## start Provided passage

Conventional high-speed ethernet networks operating over fiber are which of the following?

Ethernet is primarily a standard communication protocol used to create local area networks.  It transmits and receives data through cables. This facilitates network communication between two or more different types of network cables such as from copper to fiber optic and vice versa. However, you may wonder what an Ethernet media converter is? In short, an Ethernet media converter is a device that is able to support communications between two different types of network media. The media converter consists of a circuit card within a case. The card typically has 2 ports to connect two differing types of network cables. This post will attempt to answer any questions you might have regarding the functionality of fiber media converters and Ethernet networks.

What is an Ethernet Network?

As mentioned, Ethernet network is used to create local area network and connect multiple computers or other devices such as printers, scanners, and so on. In a wired network, this is done with the help of fiber optic cables, while in a wireless network, it is done through wireless network technology. An Ethernet network uses various topologies such as star, bus, ring, and more.

What Are the Various Types of Ethernet Networks?

Fiber optic media converters connect an Ethernet device with CAT5/CAT6 copper cables to a fiber optic cable. An Ethernet network usually is active in a 10-km periphery. This extension to fiber optic cable significantly increases the distance covered by the network. Here are some types of Ethernet networks:

• Fast Ethernet: As the term suggests, this is quite a high-speed internet, and can transmit or receive data at about 100 Mbps. This type of network is usually supported by a twisted pair or CAT5 cable. If a laptop, camera, or any other device is connected to a network, they operate at 10/100Base Ethernet and 100Base on the fiber side of the link.
• Gigabit Ethernet: This type of network transfers data at an even higher speed of about 1000 Mbps or 1Gbps. Gigabit speed is an upgrade from Fast Ethernet which is slowly being phased out. In this type of network, all the four pairs in the twisted pair cable contribute to the data transfer speed. This network type finds a large application in video calling systems which use CAT5e or other advanced cables. For extended networks, the distance of up to 500m, 1000Base SX fiber cables may be used for multimode, as well as 1000Base LX for single mode systems. VERSITRON manufactures Gigabit Ethernet Media Converters that can handle 10/100/1000Base speeds on the Ethernet side and 1000Base Gigabit speed on the fiber side by using Fiber SFP modules.
• 10-Gigabit Ethernet: This is an even more advanced and high speed network type with a data transfer rate of 10 Gigabit/second. It is supported by CAT6a or CAT7 twisted pair cables, as well as fiber optic cables. By using a fiber optic cable, this network area can be extended up to around 10,000 meters.
• Switch Ethernet: This type of network requires a switch or hub. Also, instead of a twisted pair cable, a normal network cable is used in this case. Network switches are used for data transfer from one device to the other, without interrupting any other devices in the network.

Ethernet may be either a wired or wireless network. In a wired network, various types of cables are used. Here are some widely used Ethernet cables:

• 10Base2: This is a thin twisted pair coaxial cable.
• 10Base5: This is thick twisted pair coaxial cables.
• 10Base T: This is a twisted pair cable which offers a speed of around 10 Mbps.
• 100BaseTX: This is a twisted pair cable and offer a speed of 100 Mbps.
• 100Base FX: Fiber optic protocol which offers a speed of 100 Mbps.
• 1000Base SX: Fiber optic protocol which utilizes a wavelength of 850nm for multimode networks.

## end Provided passage
## start Entries shown

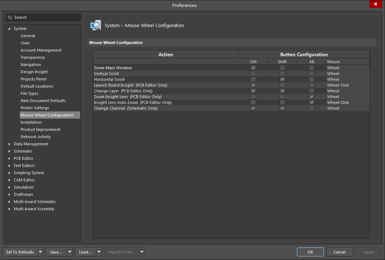Click the OK button
The image size is (385, 260).
coord(310,252)
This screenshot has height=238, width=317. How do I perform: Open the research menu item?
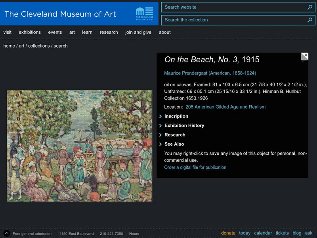[109, 32]
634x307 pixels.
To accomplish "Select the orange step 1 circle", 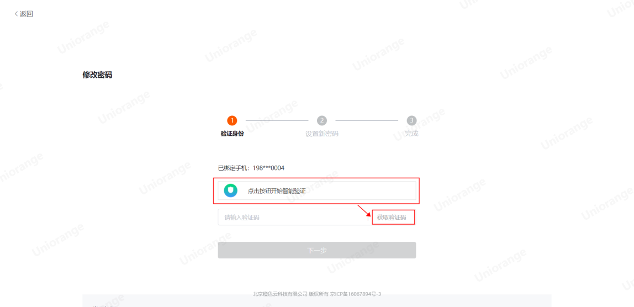I will (x=232, y=120).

## end Entries shown

**List of tasks:**
a - In the Ethernet article, what cables support 10-Gigabit Ethernet?
b - Duplicate the Ethernet article starting with "As mentioned, Ethernet" and going on through "of Ethernet Networks?".
c - Go on with the Ethernet article from where it stops.

**Answers for this exercise:**
a - CAT6a or CAT7 twisted pair cables, as well as fiber optic cables.

b -
As mentioned, Ethernet network is used to create local area network and connect multiple computers or other devices such as printers, scanners, and so on. In a wired network, this is done with the help of fiber optic cables, while in a wireless network, it is done through wireless network technology. An Ethernet network uses various topologies such as star, bus, ring, and more.

What Are the Various Types of Ethernet Networks?

c -
• 1000Base LX: Fiber optic protocol which utilizes a wavelength of 1310 nm, for multimode networks and up to 1550nm for singlemode networks.

Ethernet is one of the oldest ways to connect to the Internet. You can connect Ethernet cables to wired as well as wireless networks. Here are some pointers which distinguish these two types of Ethernet networks.

• Wired Ethernet Network: This is the most conventional wired LAN or WAN type of connectivity. An Ethernet cable is connected to a modem directly, and its other end is connected to a device such as a laptop or a desktop. This must be at least a Cat5 cable or beyond. Here, since the connectivity is direct, the speed is also much faster than wireless networks. In fact, this is a good option for single users to connect to the internet. Of course, this can be done for more than one user, such as in a small business network. You can connect around 1- to 15 devices in such a network, in an area up to 10 km. While wired Ethernet has almost become obsolete, it is actually beneficial for small groups, much faster and safer than wireless ones and can load and transfer bulky files such as videos and audios as well as live stream hem seamlessly.


• Wireless Ethernet Network: A wireless network basically uses high frequency radio waves and does not involve cables to be connected to the receiving device such as a laptop. Hence, it is more flexible than wired networks and the device would connect if present within a given range or periphery where the modem and router are connected. This is easy to install but there may be problems related to signal strength at times, especially when transferring bulky files. Popularly known as Wi-Fi, here the data is transmitted in the form of wireless signals unlike over a cable. If there is a modem and a router, you need to connect the modem to the router with the help of an Cat5 or Cat6 ethernet cable. The virtually connected device picks up signals from the router.

• Ethernet media converters can be installed as standalone or rack mountable in a media converter chassis, and can be placed in cramped areas, as they are quite small and compact.
• They can also be easily wall mounted or DIN rail mounted in industrial applications.
• Allow a user to transmit data over distances up to 100km by using fiber optic conversion
• They can be used to convert any IP device such as a camera to fiber optic.

For optimal use of your network and increasing your speed of communication, you can opt for a top quality Ethernet Media converter manufactured by VERSITRON. We supply Media Converters to military, government, and commercial end users world-wide. VERSITRON works closely with each customer to ensure that the most practical and cost effective solution is utilized for any specific application. Click RFQ to know the fiber media converter price from our product range.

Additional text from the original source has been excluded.